Hyperscale Data signed a Master Services Agreement on 24 June with an unnamed California-based neocloud, committing 20 megawatts of AI compute at its Michigan campus over ten years with a headline value above $1.2 billion. Options carry the deal to $3 billion. The mining operation the site had been running is winding down.
Hyperscale Data disclosed a Master Services Agreement on 24 June that will convert 20 megawatts of Bitcoin mining capacity at its Michigan campus into AI compute for an unnamed California-based neocloud provider, with a headline value above $1.2 billion over ten years. The customer holds an option to scale to 52 megawatts, and a further right to add 32 megawatts on top of that. If both expansions land, total contract value clears $3 billion — an unusually long-duration compute commitment for a customer whose identity has not been disclosed.
The site is the story. Michigan was purpose-built for ASIC mining under Hyperscale's previous corporate identity, when the company operated as a listed miner with hashrate as its headline metric. That business no longer exists in any meaningful commercial sense. The 24 June disclosure formally puts the mining operation into wind-down; the company will run down remaining hashrate contracts and then reprovision the racks for GPU deployment. Nothing about the physical site changes — the transformer capacity, the substation feed, the cooling infrastructure — but the machines behind them do.
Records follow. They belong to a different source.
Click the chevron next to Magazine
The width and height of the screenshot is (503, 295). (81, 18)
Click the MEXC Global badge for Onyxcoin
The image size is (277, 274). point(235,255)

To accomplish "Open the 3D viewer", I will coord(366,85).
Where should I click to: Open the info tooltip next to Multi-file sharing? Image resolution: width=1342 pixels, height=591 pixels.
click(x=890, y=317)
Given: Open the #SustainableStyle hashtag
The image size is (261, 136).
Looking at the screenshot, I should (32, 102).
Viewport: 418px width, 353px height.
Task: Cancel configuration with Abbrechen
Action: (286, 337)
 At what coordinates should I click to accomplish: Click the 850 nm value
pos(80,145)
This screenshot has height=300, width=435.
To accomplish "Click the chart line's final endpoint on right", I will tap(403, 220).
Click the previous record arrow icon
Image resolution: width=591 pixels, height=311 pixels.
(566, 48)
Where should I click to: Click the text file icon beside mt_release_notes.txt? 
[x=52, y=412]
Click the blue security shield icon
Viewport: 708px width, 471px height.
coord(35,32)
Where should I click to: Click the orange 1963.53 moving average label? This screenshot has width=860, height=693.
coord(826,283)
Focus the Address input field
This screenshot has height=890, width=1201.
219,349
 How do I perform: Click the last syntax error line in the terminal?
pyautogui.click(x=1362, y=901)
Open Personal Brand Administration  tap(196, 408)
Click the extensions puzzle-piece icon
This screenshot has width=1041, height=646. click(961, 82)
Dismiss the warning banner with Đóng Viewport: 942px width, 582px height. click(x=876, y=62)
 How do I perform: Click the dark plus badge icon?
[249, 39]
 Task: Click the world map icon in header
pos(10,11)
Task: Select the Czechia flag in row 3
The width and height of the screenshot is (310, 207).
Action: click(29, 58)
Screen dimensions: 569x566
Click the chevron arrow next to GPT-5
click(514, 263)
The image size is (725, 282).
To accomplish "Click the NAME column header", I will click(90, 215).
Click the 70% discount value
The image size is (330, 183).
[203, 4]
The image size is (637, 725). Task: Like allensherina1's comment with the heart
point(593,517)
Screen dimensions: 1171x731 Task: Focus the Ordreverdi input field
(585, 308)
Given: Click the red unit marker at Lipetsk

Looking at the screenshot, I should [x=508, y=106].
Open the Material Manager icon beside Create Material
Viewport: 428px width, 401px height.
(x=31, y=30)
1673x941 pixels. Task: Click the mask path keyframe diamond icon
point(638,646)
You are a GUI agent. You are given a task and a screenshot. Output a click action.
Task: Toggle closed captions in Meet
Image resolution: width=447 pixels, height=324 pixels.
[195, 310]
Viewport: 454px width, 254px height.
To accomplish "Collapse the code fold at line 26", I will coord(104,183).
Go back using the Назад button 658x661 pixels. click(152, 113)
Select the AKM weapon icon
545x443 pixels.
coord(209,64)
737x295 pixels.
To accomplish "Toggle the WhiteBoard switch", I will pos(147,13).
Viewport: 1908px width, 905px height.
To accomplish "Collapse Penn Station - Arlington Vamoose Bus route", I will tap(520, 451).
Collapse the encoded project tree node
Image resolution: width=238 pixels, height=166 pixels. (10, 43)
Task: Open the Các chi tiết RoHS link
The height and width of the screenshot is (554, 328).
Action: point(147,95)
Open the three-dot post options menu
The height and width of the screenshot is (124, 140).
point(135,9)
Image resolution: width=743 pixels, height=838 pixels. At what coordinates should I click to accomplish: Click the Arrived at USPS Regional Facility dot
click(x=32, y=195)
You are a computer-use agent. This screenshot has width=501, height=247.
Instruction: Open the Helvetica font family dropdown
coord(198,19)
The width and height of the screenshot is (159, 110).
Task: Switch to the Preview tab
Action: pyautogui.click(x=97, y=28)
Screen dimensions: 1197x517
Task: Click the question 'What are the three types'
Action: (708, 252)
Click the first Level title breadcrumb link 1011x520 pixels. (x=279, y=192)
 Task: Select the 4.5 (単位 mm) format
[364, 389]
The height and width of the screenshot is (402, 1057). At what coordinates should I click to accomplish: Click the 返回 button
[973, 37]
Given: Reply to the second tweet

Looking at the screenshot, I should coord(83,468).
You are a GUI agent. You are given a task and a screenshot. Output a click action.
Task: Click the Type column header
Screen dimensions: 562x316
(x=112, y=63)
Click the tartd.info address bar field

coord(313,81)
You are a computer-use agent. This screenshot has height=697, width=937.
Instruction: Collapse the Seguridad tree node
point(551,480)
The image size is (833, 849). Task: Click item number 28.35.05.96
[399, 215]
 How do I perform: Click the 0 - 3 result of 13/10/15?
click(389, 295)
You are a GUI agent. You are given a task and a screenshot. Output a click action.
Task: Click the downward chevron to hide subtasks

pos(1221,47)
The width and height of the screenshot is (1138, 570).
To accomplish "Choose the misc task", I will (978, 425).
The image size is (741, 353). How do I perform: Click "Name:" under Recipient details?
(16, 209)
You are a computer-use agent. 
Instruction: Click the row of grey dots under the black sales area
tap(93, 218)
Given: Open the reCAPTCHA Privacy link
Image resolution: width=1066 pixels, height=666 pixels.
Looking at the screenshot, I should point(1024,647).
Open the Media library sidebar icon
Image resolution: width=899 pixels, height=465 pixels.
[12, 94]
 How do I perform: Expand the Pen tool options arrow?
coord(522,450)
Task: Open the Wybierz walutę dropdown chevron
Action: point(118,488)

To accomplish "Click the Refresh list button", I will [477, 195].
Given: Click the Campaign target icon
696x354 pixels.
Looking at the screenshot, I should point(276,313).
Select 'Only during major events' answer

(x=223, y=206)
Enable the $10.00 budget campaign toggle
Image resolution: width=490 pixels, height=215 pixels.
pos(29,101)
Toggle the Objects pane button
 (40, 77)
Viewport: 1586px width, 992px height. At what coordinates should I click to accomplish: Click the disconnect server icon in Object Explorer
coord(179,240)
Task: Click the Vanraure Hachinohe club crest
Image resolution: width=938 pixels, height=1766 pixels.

Hyperscale is not the outlier. The public-mining sector has now announced roughly $70 billion in cumulative AI and high-performance-computing contracts, and every one of the six largest listed miners has said publicly it expects AI to make up the majority of revenue by year-end. Iren locked in a five-year, $9.7 billion cloud contract with Microsoft in November 2025. TeraWulf sits on $12.8 billion of contracted HPC revenue. Hut 8 struck a $7 billion data-centre lease with Anthropic and Fluidstack. Core Scientific, whose 2022 bankruptcy was the sector's inflection point for AI-adjacent thinking, is now valued more for its data-centre real estate than for anything hashing bitcoin. Analyst modelling from H.C. Wainwright and B. Riley suggests AI could hit 70 per cent of listed-miner revenue by December, up from about 30 per cent at the start of the year.
The economics are not subtle. A megawatt of Bitcoin mining generates gross margins that fluctuate with hashprice, difficulty, and BTC spot — none of which the operator controls, and all of which are pointed the wrong way after 30 June's difficulty environment and bitcoin's slide below $60,000. The same megawatt sold to an AI customer under a ten-year MSA delivers contracted revenue that clears $60,000 per megawatt per month, with take-or-pay structures that eliminate volume risk entirely. The AI customer takes the electricity price risk; the miner-turned-hoster takes a predictable cash flow that the equity market values at a multiple mining revenue does not command.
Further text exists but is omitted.